Kai has big feelings about fair-weather sporting fans. As a San Francisco native, he learned about unrequited love, celebration, community and disappointment from his local sports teams: the Warriors, the Giants, the Earthquakes, and the 49ers.
Your home team is always your team, he believes, even when you move, as we have to San Diego.
I’ve never been as loyal to a team as Kai. Sure, I still feel a thrill when Ohio State beats Michigan, or the Lakers (always the Lakers, never the Clippers) wallop the Celtics or Pistons. Though I cheer on the San Jose Earthquakes, I’m stoked San Diego is getting a MLS team in 2025. At a recent Padres/Giants game, I wore a Giants shirt and a Padres hat—a sport faux pas that made my teenager groan.

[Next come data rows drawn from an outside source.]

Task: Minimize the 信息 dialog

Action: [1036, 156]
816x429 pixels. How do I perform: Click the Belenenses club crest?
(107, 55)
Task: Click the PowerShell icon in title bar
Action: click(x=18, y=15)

Those of you who know me, understand that I take little bits of all the places I have loved with me. No place better represents my eclectic self than my home. Beyond the array of crops thriving in the little free garden, and the plethora of books around the house, my hundred year old cottage contains snippets of a life — Eddie’s dad’s antique desk, my step-grandma’s muumuu, a Tibetan wall hanging, a Kenyan chair, an Indonesian teak table gifted from a former student in Silicon Valley, a old trunk that was in my childhood Ohio home.
This year, I have been thinking about the nature of home.
An infestation of black mold with a dash of asbestos rendered us wayward for over three months this year. Insurance covered our first six weeks at hotels where fire alarms and neighboring trains kept us up, pleather couches and starchy bedding made us long for our stained blue couch; morning dog-walking treks through San Diego’s Little Italy made me slightly embarrassed, like I was trespassing on the sidewalk that a man had risen a tarp to live.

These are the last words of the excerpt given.